What the task requires:
The entries below must be copied exactly as they are.

===== Data extracts

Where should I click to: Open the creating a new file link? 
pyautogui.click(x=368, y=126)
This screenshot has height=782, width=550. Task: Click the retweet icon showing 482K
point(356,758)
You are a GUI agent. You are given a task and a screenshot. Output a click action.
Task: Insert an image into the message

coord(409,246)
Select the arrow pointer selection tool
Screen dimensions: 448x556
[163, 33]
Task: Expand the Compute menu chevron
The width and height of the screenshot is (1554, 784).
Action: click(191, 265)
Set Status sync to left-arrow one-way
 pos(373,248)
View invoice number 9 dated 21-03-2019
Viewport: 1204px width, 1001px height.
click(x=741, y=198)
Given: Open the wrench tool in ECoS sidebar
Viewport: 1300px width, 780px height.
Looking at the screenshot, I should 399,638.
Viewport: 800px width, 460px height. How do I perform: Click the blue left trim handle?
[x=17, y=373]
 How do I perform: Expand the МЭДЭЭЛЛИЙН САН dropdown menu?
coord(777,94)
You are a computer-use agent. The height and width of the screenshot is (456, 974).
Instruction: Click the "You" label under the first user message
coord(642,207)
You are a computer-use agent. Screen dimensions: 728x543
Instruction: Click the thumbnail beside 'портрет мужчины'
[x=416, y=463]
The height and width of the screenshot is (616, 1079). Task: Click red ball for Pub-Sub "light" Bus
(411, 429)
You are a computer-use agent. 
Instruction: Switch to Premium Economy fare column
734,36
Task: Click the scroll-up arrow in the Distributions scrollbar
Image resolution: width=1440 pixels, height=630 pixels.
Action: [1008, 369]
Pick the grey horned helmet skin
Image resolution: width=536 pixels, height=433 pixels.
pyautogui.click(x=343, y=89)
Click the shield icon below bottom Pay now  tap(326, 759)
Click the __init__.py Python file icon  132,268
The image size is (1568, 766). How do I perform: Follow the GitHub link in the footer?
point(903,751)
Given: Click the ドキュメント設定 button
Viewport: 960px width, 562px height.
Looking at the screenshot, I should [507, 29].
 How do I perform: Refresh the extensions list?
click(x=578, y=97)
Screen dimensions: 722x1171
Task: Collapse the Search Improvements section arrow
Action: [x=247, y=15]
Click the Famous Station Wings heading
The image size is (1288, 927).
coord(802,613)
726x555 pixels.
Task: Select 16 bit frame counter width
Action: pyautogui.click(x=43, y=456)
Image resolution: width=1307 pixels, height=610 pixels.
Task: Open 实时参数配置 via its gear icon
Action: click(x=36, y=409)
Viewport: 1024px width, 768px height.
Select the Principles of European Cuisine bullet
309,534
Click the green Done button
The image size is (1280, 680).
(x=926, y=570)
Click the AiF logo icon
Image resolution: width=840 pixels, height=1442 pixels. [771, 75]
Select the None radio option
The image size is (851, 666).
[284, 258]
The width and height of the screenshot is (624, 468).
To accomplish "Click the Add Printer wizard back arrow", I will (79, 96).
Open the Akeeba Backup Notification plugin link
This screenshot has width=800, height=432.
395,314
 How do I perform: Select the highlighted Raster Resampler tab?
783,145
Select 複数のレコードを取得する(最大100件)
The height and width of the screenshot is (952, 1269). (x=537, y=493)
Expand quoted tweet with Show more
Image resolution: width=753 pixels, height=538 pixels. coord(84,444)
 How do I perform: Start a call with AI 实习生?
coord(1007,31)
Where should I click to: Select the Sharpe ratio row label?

==========

Result for this task:
Where should I click to: Open the creating a new file link? 
pyautogui.click(x=368, y=126)
This screenshot has height=782, width=550. Task: Click the retweet icon showing 482K
point(356,758)
You are a GUI agent. You are given a task and a screenshot. Output a click action.
Task: Insert an image into the message

coord(409,246)
Select the arrow pointer selection tool
Screen dimensions: 448x556
[163, 33]
Task: Expand the Compute menu chevron
The width and height of the screenshot is (1554, 784).
Action: click(191, 265)
Set Status sync to left-arrow one-way
 pos(373,248)
View invoice number 9 dated 21-03-2019
Viewport: 1204px width, 1001px height.
click(x=741, y=198)
Given: Open the wrench tool in ECoS sidebar
Viewport: 1300px width, 780px height.
Looking at the screenshot, I should 399,638.
Viewport: 800px width, 460px height. How do I perform: Click the blue left trim handle?
[x=17, y=373]
 How do I perform: Expand the МЭДЭЭЛЛИЙН САН dropdown menu?
coord(777,94)
You are a computer-use agent. The height and width of the screenshot is (456, 974).
Instruction: Click the "You" label under the first user message
coord(642,207)
You are a computer-use agent. Screen dimensions: 728x543
Instruction: Click the thumbnail beside 'портрет мужчины'
[x=416, y=463]
The height and width of the screenshot is (616, 1079). Task: Click red ball for Pub-Sub "light" Bus
(411, 429)
You are a computer-use agent. 
Instruction: Switch to Premium Economy fare column
734,36
Task: Click the scroll-up arrow in the Distributions scrollbar
Image resolution: width=1440 pixels, height=630 pixels.
Action: [1008, 369]
Pick the grey horned helmet skin
Image resolution: width=536 pixels, height=433 pixels.
pyautogui.click(x=343, y=89)
Click the shield icon below bottom Pay now  tap(326, 759)
Click the __init__.py Python file icon  132,268
The image size is (1568, 766). How do I perform: Follow the GitHub link in the footer?
point(903,751)
Given: Click the ドキュメント設定 button
Viewport: 960px width, 562px height.
Looking at the screenshot, I should [507, 29].
 How do I perform: Refresh the extensions list?
click(x=578, y=97)
Screen dimensions: 722x1171
Task: Collapse the Search Improvements section arrow
Action: [x=247, y=15]
Click the Famous Station Wings heading
The image size is (1288, 927).
coord(802,613)
726x555 pixels.
Task: Select 16 bit frame counter width
Action: pyautogui.click(x=43, y=456)
Image resolution: width=1307 pixels, height=610 pixels.
Task: Open 实时参数配置 via its gear icon
Action: click(x=36, y=409)
Viewport: 1024px width, 768px height.
Select the Principles of European Cuisine bullet
309,534
Click the green Done button
The image size is (1280, 680).
(x=926, y=570)
Click the AiF logo icon
Image resolution: width=840 pixels, height=1442 pixels. [771, 75]
Select the None radio option
The image size is (851, 666).
[284, 258]
The width and height of the screenshot is (624, 468).
To accomplish "Click the Add Printer wizard back arrow", I will (79, 96).
Open the Akeeba Backup Notification plugin link
This screenshot has width=800, height=432.
395,314
 How do I perform: Select the highlighted Raster Resampler tab?
783,145
Select 複数のレコードを取得する(最大100件)
The height and width of the screenshot is (952, 1269). (x=537, y=493)
Expand quoted tweet with Show more
Image resolution: width=753 pixels, height=538 pixels. coord(84,444)
 How do I perform: Start a call with AI 实习生?
coord(1007,31)
Where should I click to: Select the Sharpe ratio row label?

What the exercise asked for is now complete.